Posted on November 26, 2015 in Social Security Policy Context

TheStar.com – Opinion/Commentary – Despite her promise to be the ‘social justice premier,’ Kathleen Wynne has failed to ensure that low-income Ontarians can afford to eat.
Nov 26 2015.   By: Desmond Cole

Tracy Mead dislikes travelling to a local food bank and lining up for a number, but out of necessity she and her housemates make the monthly trek together. Mead also volunteers at a local meal program, which gives her more access to food she can’t afford to buy. When I meet her at a South Riverdale Community Health Centre this week, we share some quinoa and vegetable salad left over from a previous day’s program.

“A lot of the meetings that we have here, people will only come because they know there’s food,” says Mead, an energetic, middle-aged woman who works part time at South Riverdale. She doesn’t earn enough to keep her cupboards stocked, and has recently become one of the 400,000 Ontarians to access a food bank this year. While it’s clear she appreciates the help, Mead and others shouldn’t be relying on handouts to feed themselves.

Volunteers with the Put Food In The Budget campaign have been watching premier Kathleen Wynne since she took over the Ontario Liberal party leadership two years ago. Wynne pledged that if elected, she would become the “social justice premier.” Her government has since increased the minimum wage and made future increases automatic. The 2014 provincial budget provided a very modest increase for people on social assistance. But PFITB points out that folks surviving on low incomes are still going hungry.

“Social assistance is simply too low,” says Mike Balkwill of PFITB, who has joined me and Mead for our meal and coffee. He points out that half of the people on welfare or disability supports rely on food banks. “People are being as generous as they can be,” Balkwill says, “but the government is relying on the goodwill and generosity of volunteers to do what the government needs to do.”

A single adult on welfare receives $656 a month, up from $626 before the recent Liberal increase. Only $376 of that amount can be spent on rent, leaving a welfare recipient $280 every month — less than ten bucks a day — for all food, transportation, clothing, and any other basic needs. Everyone needs to eat, but on such a limited budget, people understandably choose to go hungry so they can get around or pay rent.

Mead considers herself relatively lucky because of her access to different food banks and meal programs in Toronto. Such options often don’t exist for residents outside the GTA. A Salvation Army food bank in Sault Ste Marie recently cut its donations from once a month to once every two months. Such grim decisions to ration supplies are becoming more common for charitable groups who can’t keep up with food demand.

Christmas is coming, so it’s more likely that food banks, which were never supposed to become permanent suppliers for the poor, will see a holiday surge in donations. Last Christmas Wynne herself showed up to CBC Radio’s Sounds of the Season, an annual food drive fundraiser, reportedly with her own personal donation of cans.
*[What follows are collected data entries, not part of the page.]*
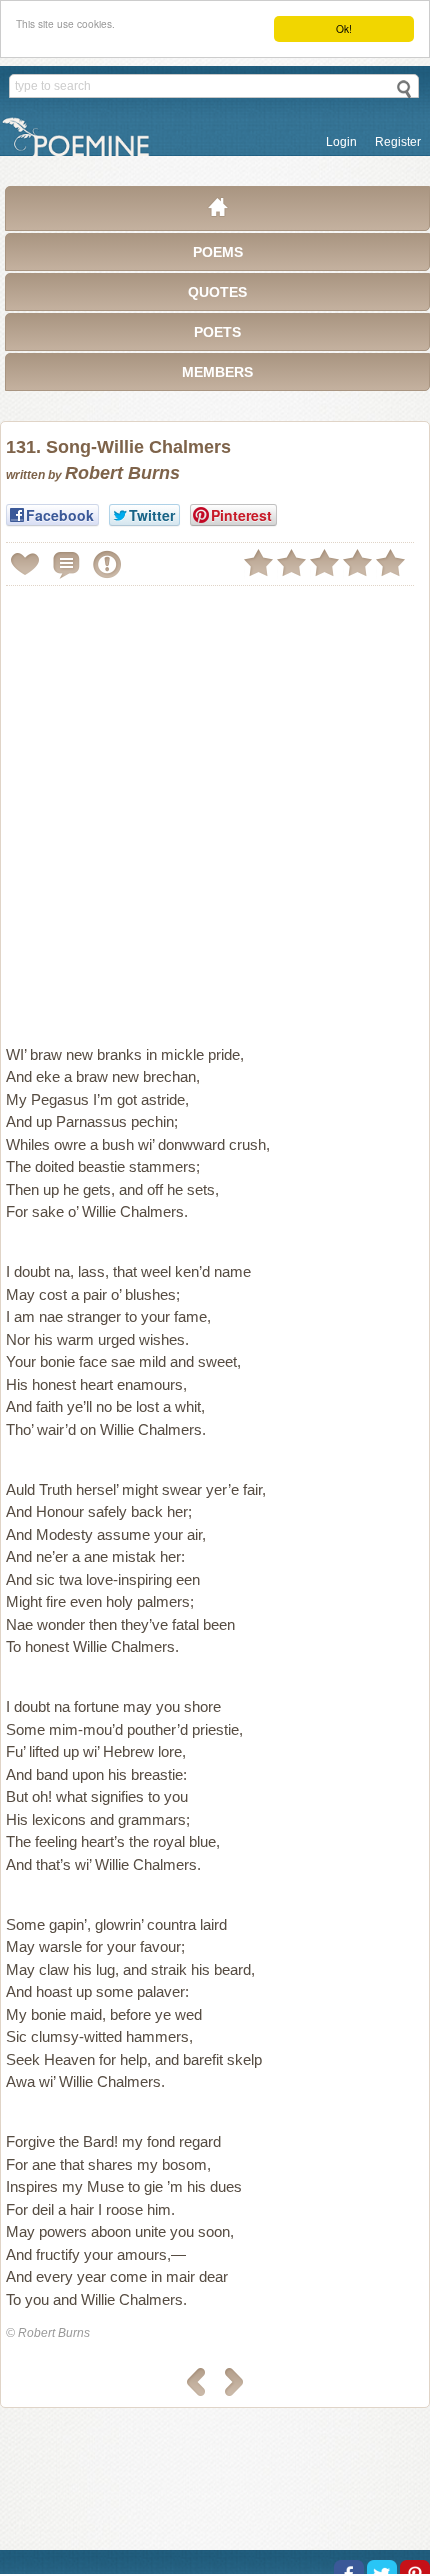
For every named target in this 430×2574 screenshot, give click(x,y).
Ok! (344, 28)
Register (398, 142)
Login (341, 142)
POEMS (218, 252)
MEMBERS (217, 372)
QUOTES (217, 292)
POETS (217, 332)
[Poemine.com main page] (218, 212)
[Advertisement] (215, 807)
PFITB volunteers, including Mead, weren’t impressed. They’ll be looking for Wynne at the fundraiser this year to demand more.
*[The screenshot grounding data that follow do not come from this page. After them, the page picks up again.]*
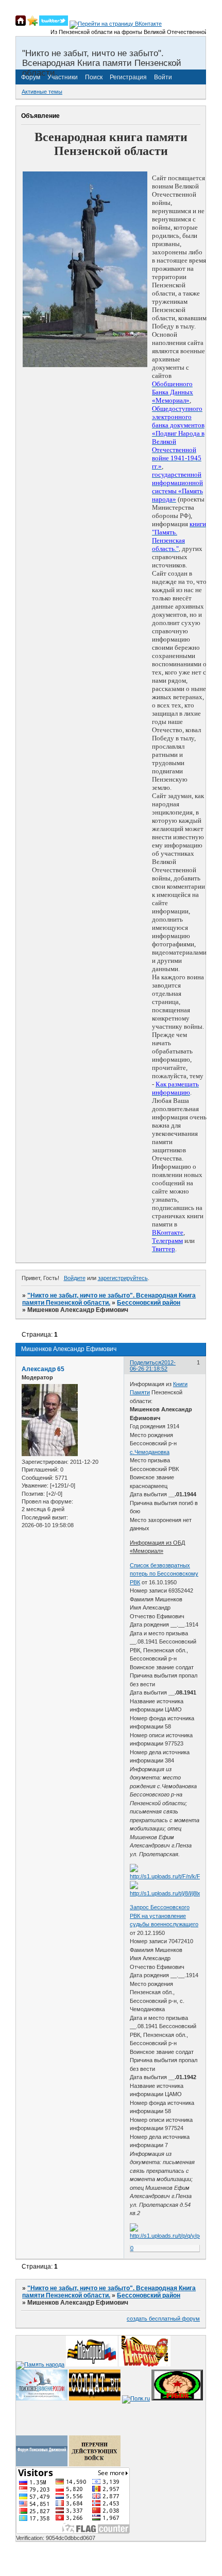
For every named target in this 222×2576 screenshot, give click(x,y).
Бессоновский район (148, 1302)
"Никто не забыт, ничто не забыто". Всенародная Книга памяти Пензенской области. (109, 1299)
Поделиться (145, 1362)
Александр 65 (43, 1369)
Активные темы (42, 92)
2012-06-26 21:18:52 (153, 1365)
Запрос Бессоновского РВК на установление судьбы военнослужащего (164, 1915)
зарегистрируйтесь (123, 1278)
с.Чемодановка (149, 1452)
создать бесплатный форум (163, 2318)
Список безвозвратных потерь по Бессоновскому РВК (164, 1573)
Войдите (75, 1278)
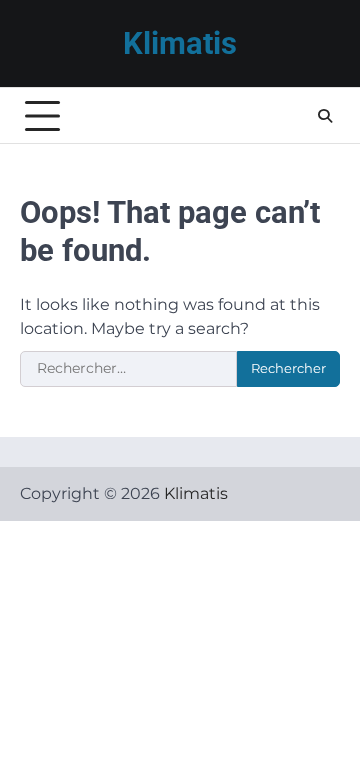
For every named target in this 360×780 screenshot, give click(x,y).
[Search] (325, 116)
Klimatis (180, 43)
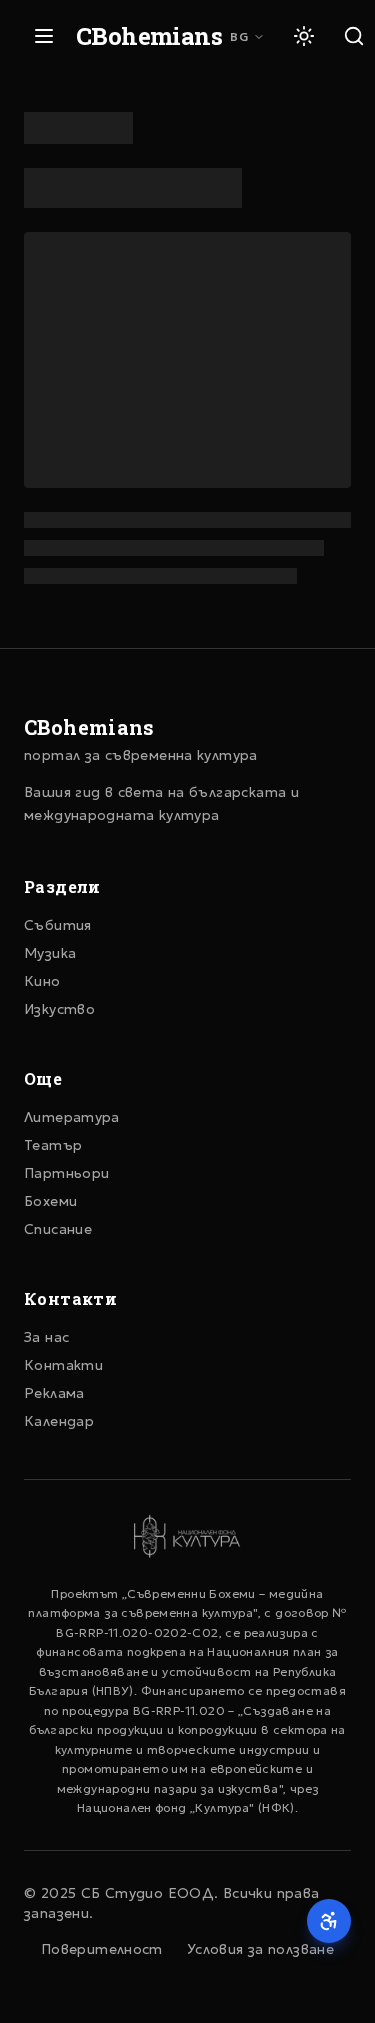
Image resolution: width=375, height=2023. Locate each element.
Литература (72, 1117)
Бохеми (50, 1201)
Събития (58, 925)
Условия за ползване (260, 1949)
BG (239, 36)
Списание (58, 1229)
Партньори (66, 1173)
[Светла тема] (304, 36)
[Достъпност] (329, 1921)
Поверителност (102, 1949)
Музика (50, 953)
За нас (46, 1337)
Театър (53, 1145)
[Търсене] (354, 36)
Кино (42, 981)
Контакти (63, 1365)
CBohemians (149, 36)
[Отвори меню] (44, 36)
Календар (59, 1421)
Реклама (54, 1393)
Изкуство (59, 1009)
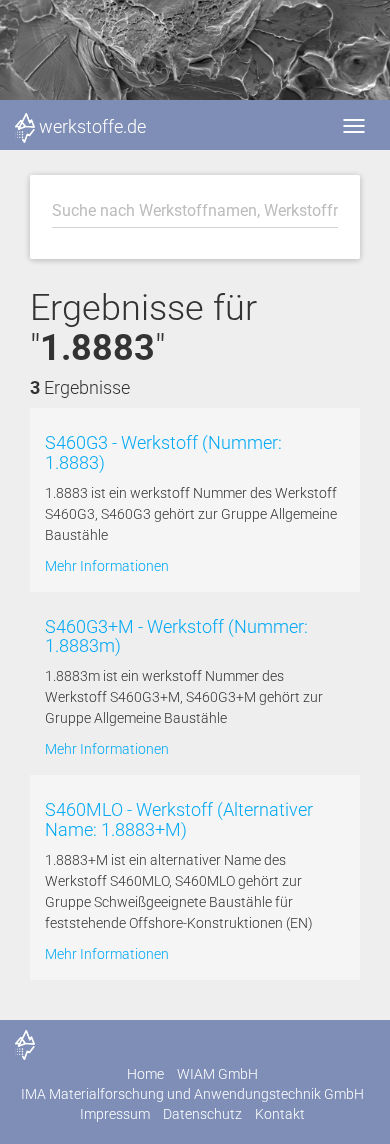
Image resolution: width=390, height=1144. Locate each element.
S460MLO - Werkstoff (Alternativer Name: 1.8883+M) (179, 819)
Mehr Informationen (107, 566)
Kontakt (280, 1114)
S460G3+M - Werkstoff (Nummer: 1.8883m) (176, 636)
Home (145, 1074)
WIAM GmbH (217, 1074)
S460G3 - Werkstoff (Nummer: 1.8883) (163, 452)
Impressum (115, 1114)
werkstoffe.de (92, 126)
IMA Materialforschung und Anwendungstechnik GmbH (192, 1094)
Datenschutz (202, 1114)
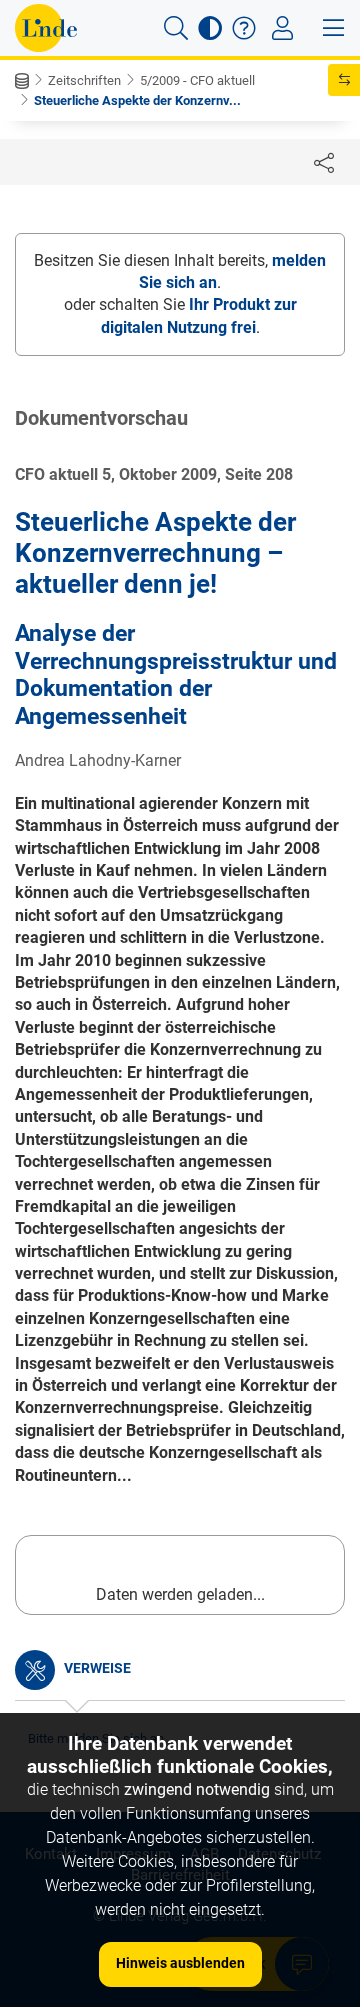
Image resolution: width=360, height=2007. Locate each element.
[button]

The province’s health professionals keep telling us that people who don’t eat well are more likely to get sick. In purely pragmatic terms, it’s foolish for the province to let people go without healthy food when we know doing so drives up health care costs. A spokesperson for the provincial treasury tells me by email that the province is working on new measures, including more money for local food security programs. The spokesperson also noted that, in addition to the recent social assistance increase, the province increased the Ontario Child Benefit for low-income families.

But it’s not enough to prevent people from lining up in the wee hours of the morning in Toronto, just to get a number to come back later on and stand in line. Mead describes the mood as people wait: “There’s usually a lot of laughter and goofing around. Everyone kinda makes light of it and jokes, just to cover up the fact that everyone’s completely uncomfortable. There’s no dignity in it, there’s no health in it. But there we all are stuck in the same situation, doing what we have to do.”

They shouldn’t have to, not for food, in one of the wealthiest countries on earth. Hopefully the premier is preparing an early Christmas present for hungry Ontarians, one that will better sustain them all year round.